肺泡巨噬细胞对维持肺部免疫稳态、抵御细菌入侵至关重要，其数量及功能失调是流感感染后肺部易继发细菌感染的主要原因。但是，先前研究多集中于巨噬细胞与继发革兰氏阳性菌感染的关系，对其在继发革兰氏阴性菌感染中的作用了解甚少。我们拟用Luciferase及GFP流感病毒，结合使用BrdU标记新生巨噬细胞及应用胞内吞噬染料标记肺泡巨噬细胞，通过活体荧光成像，实时激光共聚焦，多色流式细胞分析等分析流感继发革兰氏阴性菌感染并对比革兰氏阳性菌感染，通过研究肺巨噬细胞在流感继发革兰氏阴性菌感染的亚群数量及功能变化，进而以GM-CSF、抗细胞因子抗体等调控巨噬细胞，验证假说：肺巨噬细胞的亚群数量及功能的失衡与流感病毒感染存在时间及空间的量效关系，调控巨噬细胞的亚群及功能可维持肺脏免疫稳态并抑制继发性革兰氏阴性菌感染。通过阐释巨噬细胞在流感继发革兰氏阴性细菌感染中的作用及病理机制，为流感继发细菌感染提供干预策略。
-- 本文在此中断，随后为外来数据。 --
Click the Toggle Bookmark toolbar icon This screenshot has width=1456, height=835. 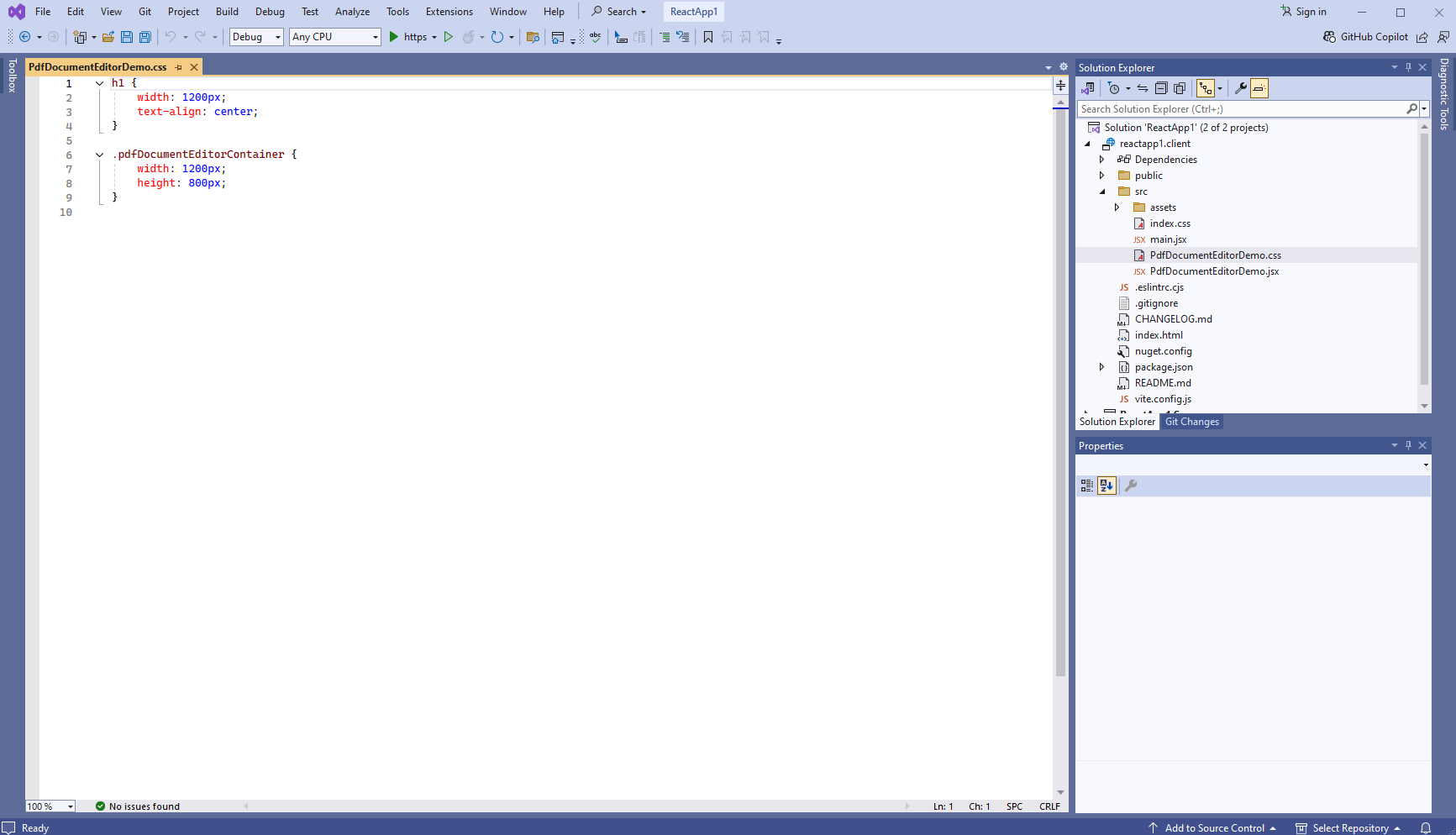pyautogui.click(x=708, y=37)
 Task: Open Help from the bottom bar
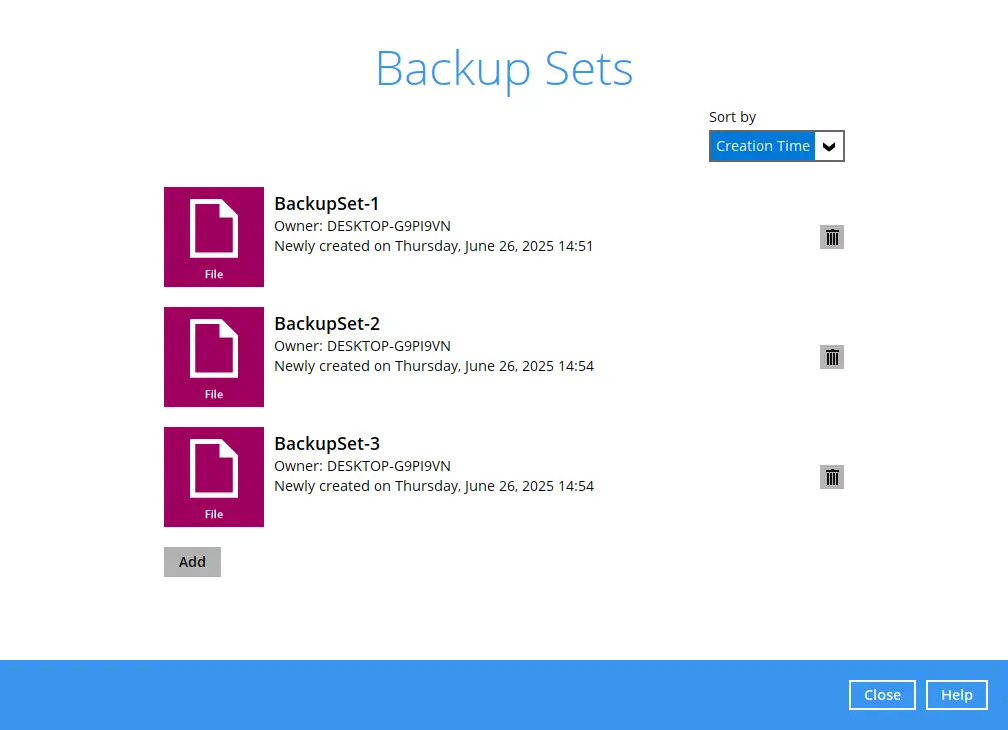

中性粒细胞是小鼠抵抗铜绿假单胞菌的重要免疫细胞。虽然流感病毒感染诱导中性粒细胞在肺内聚集增多，但流感病毒感染增加小鼠继发铜绿假单胞菌感染的易感性。删除中性粒细胞显著增强小鼠感染铜绿假单胞菌的易感性，进一步研究表明，虽然流感病毒感染后肺内中性粒细胞增多，中性粒细胞的吞噬功能和髓过氧化物酶的活性降低，使中性粒细胞不能有效地吞噬和消化铜绿假单胞菌，从而导致继发铜绿假单胞菌易感。同时，中性粒细胞产生的过量活性氧也可能是流感感染引起肺损伤的重要机制。然而，细胞因子IL-17增加中性粒细胞募集和活化，或盐酸左氧氟沙星与活性氧抑制剂联用治疗并不能明显改善流感继发铜绿假单胞菌感染小鼠的生存率，表明流感继发感染铜绿假单胞菌易感机制的复杂性；用流感病毒中和抗体治疗或免疫铜绿假单胞菌灭活疫苗可有效降低流感感染小鼠对铜绿假单胞菌的敏感性，为流感继发铜绿假单胞菌感染的防治提供重要线索。